-- start MATERIAL PROVIDED --

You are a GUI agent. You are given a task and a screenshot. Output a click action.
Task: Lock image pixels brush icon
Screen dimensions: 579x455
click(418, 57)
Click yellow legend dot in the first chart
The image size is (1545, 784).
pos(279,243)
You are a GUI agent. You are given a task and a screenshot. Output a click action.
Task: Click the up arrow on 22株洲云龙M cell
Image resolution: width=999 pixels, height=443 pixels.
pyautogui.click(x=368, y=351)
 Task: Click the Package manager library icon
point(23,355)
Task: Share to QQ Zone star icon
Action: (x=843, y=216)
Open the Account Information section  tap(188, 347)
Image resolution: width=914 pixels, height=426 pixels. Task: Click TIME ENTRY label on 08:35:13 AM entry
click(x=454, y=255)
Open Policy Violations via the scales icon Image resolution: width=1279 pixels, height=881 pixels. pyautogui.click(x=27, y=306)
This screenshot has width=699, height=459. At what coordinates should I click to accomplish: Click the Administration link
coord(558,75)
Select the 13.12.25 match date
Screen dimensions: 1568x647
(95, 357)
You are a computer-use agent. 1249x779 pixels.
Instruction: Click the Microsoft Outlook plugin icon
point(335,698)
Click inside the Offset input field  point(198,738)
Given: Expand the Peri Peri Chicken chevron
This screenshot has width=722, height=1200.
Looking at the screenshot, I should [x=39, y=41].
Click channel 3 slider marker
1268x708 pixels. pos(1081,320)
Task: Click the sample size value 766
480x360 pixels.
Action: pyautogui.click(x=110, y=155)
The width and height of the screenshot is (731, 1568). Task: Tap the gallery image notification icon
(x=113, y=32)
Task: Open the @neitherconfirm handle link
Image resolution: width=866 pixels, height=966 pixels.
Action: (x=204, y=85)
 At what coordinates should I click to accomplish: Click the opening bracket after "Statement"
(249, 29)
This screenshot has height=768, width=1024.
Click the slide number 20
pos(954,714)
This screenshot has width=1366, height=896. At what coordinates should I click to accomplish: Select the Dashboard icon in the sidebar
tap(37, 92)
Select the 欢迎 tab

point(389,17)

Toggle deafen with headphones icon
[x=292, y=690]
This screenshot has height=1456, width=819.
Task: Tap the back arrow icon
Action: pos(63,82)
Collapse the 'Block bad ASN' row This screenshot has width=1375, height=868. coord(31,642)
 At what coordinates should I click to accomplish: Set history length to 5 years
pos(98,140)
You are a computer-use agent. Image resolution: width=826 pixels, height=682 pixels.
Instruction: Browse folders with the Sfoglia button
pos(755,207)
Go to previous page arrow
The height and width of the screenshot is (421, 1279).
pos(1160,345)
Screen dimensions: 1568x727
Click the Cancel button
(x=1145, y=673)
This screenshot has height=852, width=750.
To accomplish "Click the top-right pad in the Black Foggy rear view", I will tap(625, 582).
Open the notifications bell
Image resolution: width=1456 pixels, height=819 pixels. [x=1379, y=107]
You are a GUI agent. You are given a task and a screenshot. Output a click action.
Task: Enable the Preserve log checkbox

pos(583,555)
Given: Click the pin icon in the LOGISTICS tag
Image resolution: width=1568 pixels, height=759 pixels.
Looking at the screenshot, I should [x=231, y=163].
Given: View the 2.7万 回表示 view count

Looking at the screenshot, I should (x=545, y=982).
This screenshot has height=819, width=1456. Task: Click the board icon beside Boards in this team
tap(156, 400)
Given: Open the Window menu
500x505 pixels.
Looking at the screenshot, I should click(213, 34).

-- end MATERIAL PROVIDED --

▶ **TASK BRIEF**: Print all of the records above again line for line, with no changes.

▶ **WRITTEN ANSWER**:
You are a GUI agent. You are given a task and a screenshot. Output a click action.
Task: Lock image pixels brush icon
Screen dimensions: 579x455
click(418, 57)
Click yellow legend dot in the first chart
The image size is (1545, 784).
pos(279,243)
You are a GUI agent. You are given a task and a screenshot. Output a click action.
Task: Click the up arrow on 22株洲云龙M cell
Image resolution: width=999 pixels, height=443 pixels.
pyautogui.click(x=368, y=351)
 Task: Click the Package manager library icon
point(23,355)
Task: Share to QQ Zone star icon
Action: (x=843, y=216)
Open the Account Information section  tap(188, 347)
Image resolution: width=914 pixels, height=426 pixels. Task: Click TIME ENTRY label on 08:35:13 AM entry
click(x=454, y=255)
Open Policy Violations via the scales icon Image resolution: width=1279 pixels, height=881 pixels. pyautogui.click(x=27, y=306)
This screenshot has width=699, height=459. At what coordinates should I click to accomplish: Click the Administration link
coord(558,75)
Select the 13.12.25 match date
Screen dimensions: 1568x647
(95, 357)
You are a computer-use agent. 1249x779 pixels.
Instruction: Click the Microsoft Outlook plugin icon
point(335,698)
Click inside the Offset input field  point(198,738)
Given: Expand the Peri Peri Chicken chevron
This screenshot has width=722, height=1200.
Looking at the screenshot, I should [x=39, y=41].
Click channel 3 slider marker
1268x708 pixels. pos(1081,320)
Task: Click the sample size value 766
480x360 pixels.
Action: pyautogui.click(x=110, y=155)
The width and height of the screenshot is (731, 1568). Task: Tap the gallery image notification icon
(x=113, y=32)
Task: Open the @neitherconfirm handle link
Image resolution: width=866 pixels, height=966 pixels.
Action: (x=204, y=85)
 At what coordinates should I click to accomplish: Click the opening bracket after "Statement"
(249, 29)
This screenshot has height=768, width=1024.
Click the slide number 20
pos(954,714)
This screenshot has width=1366, height=896. At what coordinates should I click to accomplish: Select the Dashboard icon in the sidebar
tap(37, 92)
Select the 欢迎 tab

point(389,17)

Toggle deafen with headphones icon
[x=292, y=690]
This screenshot has height=1456, width=819.
Task: Tap the back arrow icon
Action: pos(63,82)
Collapse the 'Block bad ASN' row This screenshot has width=1375, height=868. coord(31,642)
 At what coordinates should I click to accomplish: Set history length to 5 years
pos(98,140)
You are a computer-use agent. Image resolution: width=826 pixels, height=682 pixels.
Instruction: Browse folders with the Sfoglia button
pos(755,207)
Go to previous page arrow
The height and width of the screenshot is (421, 1279).
pos(1160,345)
Screen dimensions: 1568x727
Click the Cancel button
(x=1145, y=673)
This screenshot has height=852, width=750.
To accomplish "Click the top-right pad in the Black Foggy rear view", I will tap(625, 582).
Open the notifications bell
Image resolution: width=1456 pixels, height=819 pixels. [x=1379, y=107]
You are a GUI agent. You are given a task and a screenshot. Output a click action.
Task: Enable the Preserve log checkbox

pos(583,555)
Given: Click the pin icon in the LOGISTICS tag
Image resolution: width=1568 pixels, height=759 pixels.
Looking at the screenshot, I should [x=231, y=163].
Given: View the 2.7万 回表示 view count

Looking at the screenshot, I should (x=545, y=982).
This screenshot has height=819, width=1456. Task: Click the board icon beside Boards in this team
tap(156, 400)
Given: Open the Window menu
500x505 pixels.
Looking at the screenshot, I should click(213, 34).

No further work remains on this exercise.